Когда скульптор начинал работу над образом того или иного выдающегося человека, он неоднократно перечитывал произведения своего героя и литературу о нем. Сочинения Пушкина и Льва Толстого, Достоевского и Гоголя, труды Ломоносова и Тимирязева, Кропоткина и Циолковского и многих других в различных изданиях были представлены в библиотеке.
Любил и ценил Меркуров поэзию. Много вещей знал наизусть. Старался всегда читать творения поэтов, правда, как и другие жанры, в подлиннике, на языке автора.
Художественную литературу немилосердно крали — благо во всем доме никогда не было никаких запоров и замков. Отец страдал от этого вдвойне — утрата любимых книг и разочарование в людях, похищавших литературу.
Могу определенно сказать, что книги были страстью художника. Когда-то, по его рассказам, он собирал также старинные ковры, покупал их на базарах разных стран и городов. Отец был одним из крупных знатоков этого вида прикладного искусства. Но коллекции ковров я не застал, видел только фотографии. Она также была продана еще до моего рождения.
Очень любил Меркуров живопись. Однако картин в доме не было. Когда отца об этом спрашивали, он отвечал, что очень хотел бы повесить у себя «Венеру перед зеркалом» Тициана, но ее даже из Эрмитажа, с благословения Грабаря, продали немцам, а те с огромной выгодой для себя — в США. «А на меньшее, — шутил скульптор, — я не согласен».
Когда закрыли Щукинской музей (Музей нового западного искусства), его фонды были переданы в запасники Эрмитажа и Музея изобразительных искусств имени Пушкина, где директором был Меркуров. (В годы работы отца в музее я буквально «не вылезал» оттуда.) Сергей Дмитриевич в своем служебном кабинете вместо известного портрета[4] повесил картину Ренуара «Обнаженная». На недоуменные замечания высокопоставленных посетителей — «Что же ты делаешь, ведь это низкопоклонство перед Западом?» — скульптор неизменно и спокойно спрашивал: «А разве тебе она не нравится?» Так и провисело это прославленное полотно великого мастера в директорском кабинете до тех пор, пока не было принято решение разместить в ГМИИ музей подарков И.В. Сталину, а Сергей Дмитриевич подал в отставку со своего поста «по состоянию здоровья».
МОЯ МАТЬ
Отец и мать познакомились, как они рассказывали, в конце 1915 года в Московском литературно-художественном кружке и в 1916 году поженились.
К тому времени Сергей Дмитриевич разошелся со своей второй женой, Мартой Германовной, от которой у него была дочь Марина. Первая его супруга — Ольга Матвеевна — скончалась в 1910 году в Ялте, оставив дочь Ариадну.
Моя мать, Августа Григорьевна, в 1915 году была уже вдовой. Она в числе первых женщин в России окончила юридический факультет Московского университета, свободно владела шестью языками, объездила всю Европу, познакомилась с памятниками мирового искусства, крупнейшими музеями.

Раздел данных:
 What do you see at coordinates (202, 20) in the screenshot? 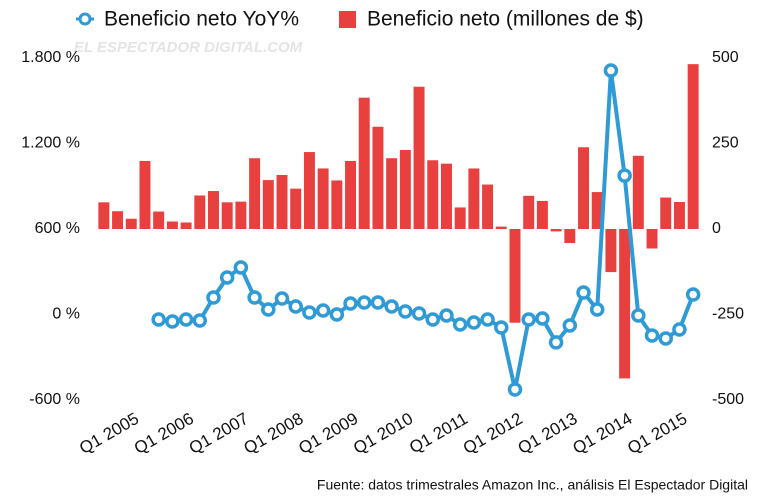
I see `legend-label: Beneficio neto YoY%` at bounding box center [202, 20].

Задание: Перепишите без изменений часть отрывка о скульпторе Меркурове: всё, начиная со слов «Когда скульптор начинал» и вплоть до слов «людях, похищавших литературу.». Строки здесь никакой роли не играют.

Ответ:
Когда скульптор начинал работу над образом того или иного выдающегося человека, он неоднократно перечитывал произведения своего героя и литературу о нем. Сочинения Пушкина и Льва Толстого, Достоевского и Гоголя, труды Ломоносова и Тимирязева, Кропоткина и Циолковского и многих других в различных изданиях были представлены в библиотеке.
Любил и ценил Меркуров поэзию. Много вещей знал наизусть. Старался всегда читать творения поэтов, правда, как и другие жанры, в подлиннике, на языке автора.
Художественную литературу немилосердно крали — благо во всем доме никогда не было никаких запоров и замков. Отец страдал от этого вдвойне — утрата любимых книг и разочарование в людях, похищавших литературу.